▶ [TASK INSTRUCTIONS]: Repeat the lines below exactly as written, please, from the line with "You are a computer-use agent. This" to the line with "Task: Click the help question mark icon", both lines included, and no others.

▶ [DATA EXTRACTS]:
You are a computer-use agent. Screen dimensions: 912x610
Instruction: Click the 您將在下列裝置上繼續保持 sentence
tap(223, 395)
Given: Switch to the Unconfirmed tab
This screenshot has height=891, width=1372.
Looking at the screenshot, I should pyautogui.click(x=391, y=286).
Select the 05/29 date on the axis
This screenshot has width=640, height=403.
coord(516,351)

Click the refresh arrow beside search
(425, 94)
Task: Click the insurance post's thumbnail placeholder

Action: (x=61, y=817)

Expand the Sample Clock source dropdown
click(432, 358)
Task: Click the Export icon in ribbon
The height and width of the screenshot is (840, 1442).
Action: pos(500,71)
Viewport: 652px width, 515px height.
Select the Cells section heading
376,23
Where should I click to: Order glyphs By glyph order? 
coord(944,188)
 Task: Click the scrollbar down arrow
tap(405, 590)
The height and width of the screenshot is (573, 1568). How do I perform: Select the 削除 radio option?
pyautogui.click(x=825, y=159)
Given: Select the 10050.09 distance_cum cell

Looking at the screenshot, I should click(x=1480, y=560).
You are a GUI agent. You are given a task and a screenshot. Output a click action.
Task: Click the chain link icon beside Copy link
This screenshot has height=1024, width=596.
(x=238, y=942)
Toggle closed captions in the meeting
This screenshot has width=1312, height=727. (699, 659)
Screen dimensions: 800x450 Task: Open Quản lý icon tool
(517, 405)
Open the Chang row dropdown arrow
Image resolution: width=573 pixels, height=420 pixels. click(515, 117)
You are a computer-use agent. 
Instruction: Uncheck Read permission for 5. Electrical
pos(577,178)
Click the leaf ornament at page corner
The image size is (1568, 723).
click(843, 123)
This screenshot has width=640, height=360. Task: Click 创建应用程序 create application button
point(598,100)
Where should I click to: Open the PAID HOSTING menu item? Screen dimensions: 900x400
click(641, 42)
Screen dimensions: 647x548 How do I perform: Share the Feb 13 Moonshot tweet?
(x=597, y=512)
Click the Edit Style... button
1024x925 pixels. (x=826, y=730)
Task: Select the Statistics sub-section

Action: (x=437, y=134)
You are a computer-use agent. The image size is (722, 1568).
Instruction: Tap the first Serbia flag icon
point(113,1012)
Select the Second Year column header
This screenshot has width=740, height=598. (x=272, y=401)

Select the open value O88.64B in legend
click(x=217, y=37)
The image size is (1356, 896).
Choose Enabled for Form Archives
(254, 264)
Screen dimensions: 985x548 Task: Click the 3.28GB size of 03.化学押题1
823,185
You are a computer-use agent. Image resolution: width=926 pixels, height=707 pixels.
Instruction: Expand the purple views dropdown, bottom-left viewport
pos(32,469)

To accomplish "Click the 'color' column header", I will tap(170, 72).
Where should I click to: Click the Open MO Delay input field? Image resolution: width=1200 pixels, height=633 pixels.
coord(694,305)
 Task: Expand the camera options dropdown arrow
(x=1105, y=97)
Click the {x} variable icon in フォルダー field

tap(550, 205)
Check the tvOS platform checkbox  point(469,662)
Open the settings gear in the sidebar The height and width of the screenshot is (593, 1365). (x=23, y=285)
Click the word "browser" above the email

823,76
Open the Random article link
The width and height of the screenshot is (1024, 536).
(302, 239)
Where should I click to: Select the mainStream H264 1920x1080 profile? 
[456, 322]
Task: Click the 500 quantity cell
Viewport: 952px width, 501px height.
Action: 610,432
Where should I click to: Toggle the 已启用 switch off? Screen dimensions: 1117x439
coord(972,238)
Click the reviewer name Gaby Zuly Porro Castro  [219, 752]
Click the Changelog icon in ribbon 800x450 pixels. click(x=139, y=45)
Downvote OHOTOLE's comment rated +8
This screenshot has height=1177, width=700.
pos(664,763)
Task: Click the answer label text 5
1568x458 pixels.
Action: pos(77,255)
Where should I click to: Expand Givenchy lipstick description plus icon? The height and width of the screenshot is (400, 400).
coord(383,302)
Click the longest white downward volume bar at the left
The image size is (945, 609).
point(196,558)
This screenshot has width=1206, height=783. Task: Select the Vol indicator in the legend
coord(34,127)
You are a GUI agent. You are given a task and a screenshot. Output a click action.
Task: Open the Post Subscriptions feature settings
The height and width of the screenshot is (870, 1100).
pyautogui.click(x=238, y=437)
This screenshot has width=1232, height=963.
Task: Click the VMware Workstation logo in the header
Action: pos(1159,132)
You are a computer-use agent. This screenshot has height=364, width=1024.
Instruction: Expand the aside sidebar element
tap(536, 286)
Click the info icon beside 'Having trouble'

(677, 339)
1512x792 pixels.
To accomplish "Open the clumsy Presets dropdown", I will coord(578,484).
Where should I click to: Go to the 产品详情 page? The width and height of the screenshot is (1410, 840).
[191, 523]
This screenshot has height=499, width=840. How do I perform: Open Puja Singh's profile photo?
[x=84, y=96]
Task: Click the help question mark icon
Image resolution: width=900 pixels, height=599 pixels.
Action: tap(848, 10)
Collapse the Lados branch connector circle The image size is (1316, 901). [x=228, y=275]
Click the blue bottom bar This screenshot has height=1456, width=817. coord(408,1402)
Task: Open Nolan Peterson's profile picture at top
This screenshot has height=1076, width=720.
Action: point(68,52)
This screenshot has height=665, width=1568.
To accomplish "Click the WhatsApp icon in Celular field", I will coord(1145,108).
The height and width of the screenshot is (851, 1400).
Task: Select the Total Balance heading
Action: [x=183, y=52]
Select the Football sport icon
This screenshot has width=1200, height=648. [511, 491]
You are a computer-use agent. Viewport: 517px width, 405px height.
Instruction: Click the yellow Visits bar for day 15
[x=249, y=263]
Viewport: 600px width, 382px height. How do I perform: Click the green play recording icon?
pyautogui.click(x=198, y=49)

▶ [WRITTEN ANSWER]:
You are a computer-use agent. This screenshot has height=364, width=1024.
Instruction: Expand the aside sidebar element
tap(536, 286)
Click the info icon beside 'Having trouble'

(677, 339)
1512x792 pixels.
To accomplish "Open the clumsy Presets dropdown", I will coord(578,484).
Where should I click to: Go to the 产品详情 page? The width and height of the screenshot is (1410, 840).
[191, 523]
This screenshot has height=499, width=840. How do I perform: Open Puja Singh's profile photo?
[x=84, y=96]
Task: Click the help question mark icon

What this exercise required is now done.